Published online by Cambridge University Press: 05 June 2012
Introduction
In the previous chapters we noted the Commission's move towards using consumer welfare as the benchmark for testing the legality of agreements. A second, related move that we consider in this chapter is a commitment to avoid using non-economic considerations in making decisions when applying competition law. As in chapter 2, this move is examined by reference to the interpretation of Article 81, in particular subsection (3). Recently, the Commission has claimed that the purpose of Article 81(3) is: ‘to provide a legal framework for the economic assessment of restrictive practices and not to allow the application of the competition rules to be set aside because of political considerations’. By statements such as these, the Commission is repositioning competition policy quite considerably, suggesting that other non-economic values (except the single market, which the Commission sees as a means of achieving greater efficiency) have no role in the decision-making process.
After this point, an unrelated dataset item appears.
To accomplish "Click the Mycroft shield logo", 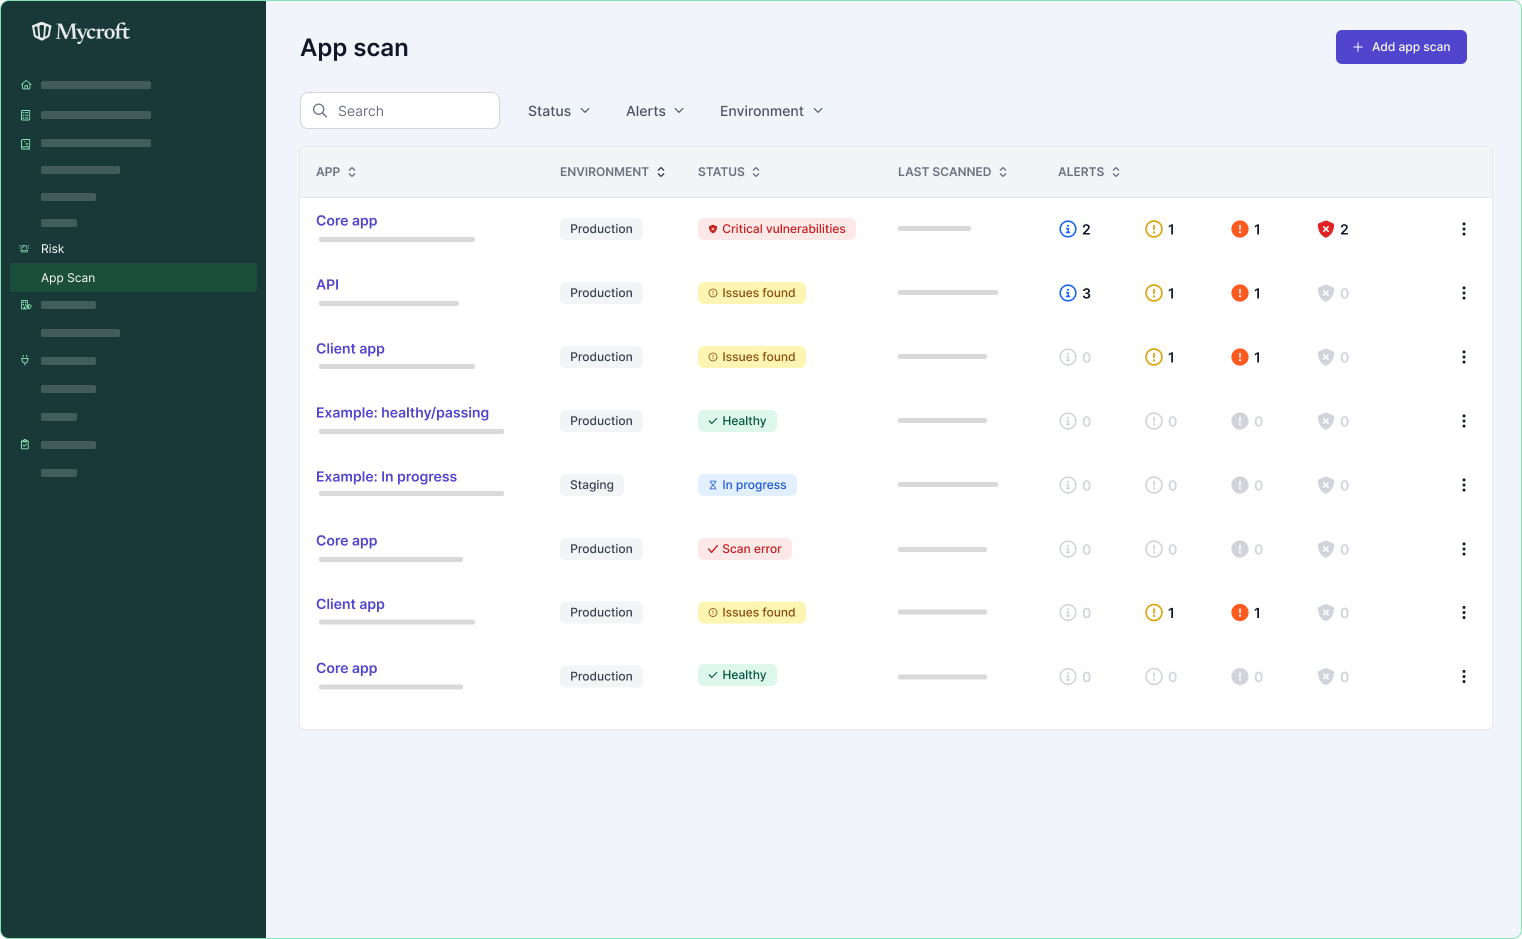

In a thoughtful contribution that complements this position, Alexander Schaub (a former Director General of DG Competition) said that while the ultimate objective underlying the political decision to have competition policy is the promotion of the public interest widely defined (e.g. in terms of prosperity, employment and social cohesion), the day-to-day enforcement of competition law should not be preoccupied with achieving these political benefits directly – public interest goals should not be translated into ‘criteria for law enforcement’ but are achieved by preventing distortions of competition in the internal market.